Thursday, September 16, 2004

Penny Lane

I took off work for a few days and was out walking this morning as the garbage men were collecting trash. As I turned a corner along my route I noticed the trash men politely setting a trash can on the curb with the usual delicacy and finesse - dumping its remaining contents on the street. I noticed the trash man look at what he was leaving behind, shrug and wave the crew on.

This is what he left behind.


Click to enlarge


I kept walking but I couldn't get those coins out of my head. Someone had decided to simply throw them in the trash and the garbage collector had also determined they weren't worth retrieving.

I decided different. I went back after my walk...picked up the coins (there were more than I caught in that photo), cleaned them off a little - using vinegar which I'm beginning to treat something like the guy in "My Big Fat Greek Wedding" treated Windex and then took them down to the Coinstar machine at the local grocery store.

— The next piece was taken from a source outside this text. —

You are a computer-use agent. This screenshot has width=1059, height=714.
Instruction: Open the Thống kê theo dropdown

$3.87 after Coinstar took its share.

That's not including about 80 pesos that were in the mix, a couple of screws, and five coins that were either too corroded or covered in stuff so gross I decided they should probably go to a hazardous waste site.

The whole process of picking up the coins, rinsing them off, drying them and cashing them in took me about 30 minutes...$3.87.

One man's trash...is another man's latte.


UPDATE UPDATE:

Make that $4.87...I only now realized one of the coins I kicked out thinking it was Mexican money is actually a Sacajawea dollar.

So that's what happened to those...I always wondered where they went.